Ghost Wave - Chris Dixon [66]
Noll wasn’t so sure though. When Makaha gets big, a river of current pours southward, pulling the hapless surfer toward a deadly cheese grater of volcanic reef. Noll struggled while eyeballing the angle he’d need to, hopefully, safely intercept the sand. Buffalo keyed his Jeep and followed along the beach, quietly wondering if his friend would be butchered.
“Buff’s just driving down the beach with a six-pack,” said Noll. “He’s drinking a beer and I’m sailing down the beach. I ended up goddamn near eating it. Twenty feet more and I’d have been fucked. Just before I hit the rocks, I drag my sorry ass out of the water and he hands me a beer.”
“Good t’ing you make ‘em bruddah,” Buffalo told Noll at the time. “‘Cause no way I was coming in after you.”
It was arguably the biggest damned wave a human being had ever surfed, and that was how it was regarded by the surfing world for the next twenty-five years.

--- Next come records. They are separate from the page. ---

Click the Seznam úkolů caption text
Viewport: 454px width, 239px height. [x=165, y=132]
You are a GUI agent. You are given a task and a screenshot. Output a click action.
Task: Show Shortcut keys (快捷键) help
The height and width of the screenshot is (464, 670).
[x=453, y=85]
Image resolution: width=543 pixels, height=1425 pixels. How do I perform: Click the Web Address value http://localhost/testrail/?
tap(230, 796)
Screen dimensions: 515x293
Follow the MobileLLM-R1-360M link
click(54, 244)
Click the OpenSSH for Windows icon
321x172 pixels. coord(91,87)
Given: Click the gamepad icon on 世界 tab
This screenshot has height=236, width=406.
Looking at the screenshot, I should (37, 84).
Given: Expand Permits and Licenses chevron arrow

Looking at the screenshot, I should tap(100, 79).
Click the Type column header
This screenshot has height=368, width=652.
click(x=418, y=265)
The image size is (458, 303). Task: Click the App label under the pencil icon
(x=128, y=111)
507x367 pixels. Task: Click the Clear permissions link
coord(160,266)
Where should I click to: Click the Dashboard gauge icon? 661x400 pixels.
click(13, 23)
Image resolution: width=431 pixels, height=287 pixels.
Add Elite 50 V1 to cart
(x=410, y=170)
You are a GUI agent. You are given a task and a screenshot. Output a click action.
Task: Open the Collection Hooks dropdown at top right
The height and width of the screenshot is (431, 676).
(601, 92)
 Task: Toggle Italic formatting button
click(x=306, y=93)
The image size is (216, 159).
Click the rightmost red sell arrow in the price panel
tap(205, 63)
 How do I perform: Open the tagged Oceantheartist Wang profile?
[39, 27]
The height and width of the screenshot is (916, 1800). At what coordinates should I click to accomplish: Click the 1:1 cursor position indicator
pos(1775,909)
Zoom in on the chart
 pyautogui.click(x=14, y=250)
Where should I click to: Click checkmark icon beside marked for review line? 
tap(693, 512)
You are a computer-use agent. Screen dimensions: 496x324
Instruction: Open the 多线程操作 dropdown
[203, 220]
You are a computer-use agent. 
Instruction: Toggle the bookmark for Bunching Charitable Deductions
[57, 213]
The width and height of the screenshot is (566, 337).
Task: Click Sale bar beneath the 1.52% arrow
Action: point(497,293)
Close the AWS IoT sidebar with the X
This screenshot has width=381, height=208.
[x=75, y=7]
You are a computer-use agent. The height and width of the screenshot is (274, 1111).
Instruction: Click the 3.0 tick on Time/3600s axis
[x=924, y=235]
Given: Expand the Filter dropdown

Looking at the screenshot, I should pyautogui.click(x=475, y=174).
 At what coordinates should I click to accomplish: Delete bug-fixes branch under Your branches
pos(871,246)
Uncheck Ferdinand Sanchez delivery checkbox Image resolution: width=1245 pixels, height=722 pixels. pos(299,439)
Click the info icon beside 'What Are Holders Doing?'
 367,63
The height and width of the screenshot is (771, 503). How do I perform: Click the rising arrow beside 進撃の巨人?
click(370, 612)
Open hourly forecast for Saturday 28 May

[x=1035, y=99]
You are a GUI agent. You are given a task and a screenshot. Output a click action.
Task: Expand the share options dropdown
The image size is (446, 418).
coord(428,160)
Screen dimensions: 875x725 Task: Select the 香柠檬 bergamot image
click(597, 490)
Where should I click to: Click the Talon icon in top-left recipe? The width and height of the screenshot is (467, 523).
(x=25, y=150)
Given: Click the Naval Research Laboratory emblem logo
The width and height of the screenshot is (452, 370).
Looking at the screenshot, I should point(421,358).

“I came in, I got to the beach, and I was like, okay, for twenty years here, I’ve been waiting to catch a wave—this sounds very egotistical—but to basically catch a wave bigger than anything ever ridden,” Noll said. “That happened. I had waited twenty years, and then what? By the time another twenty years rolls around, I might be in a wheelchair. Usually I’m stoked at the end of a good day of surfing, but it took me two, three days to get out of that zone. I just went home with Laura. Here’s this guy whose gone through twenty years in the islands, this eager, overly adrenalized monster, and all of a sudden it’s over. The pressure was off. The monkey was off my back. It was, well it was like taking a giant shit. I could go surf and just do what I had to do. It was totally unintentional and totally lucky. I could just exit gracefully. A little bit like a prize fighter.”
Popular myth is that Noll quit surfing after that wave. He didn’t. He just stopped competing and started enjoying surfing more—appreciating smaller days at Sunset and other breaks. After trekking across Alaska, Noll moved to Crescent City, California, and became a fanatical commercial fisherman. He and Laura still live there today.
Waimea Bay
Makaha wasn’t the only giant wave Oahu offered. Everyone knew that on those rare occasions when winter swells got big enough, the waves on the North Shore in Waimea Bay were sometimes even taller. Yet like a monster in the closet, Waimea Bay was long considered kapu, a place to avoid—too big and deadly to risk.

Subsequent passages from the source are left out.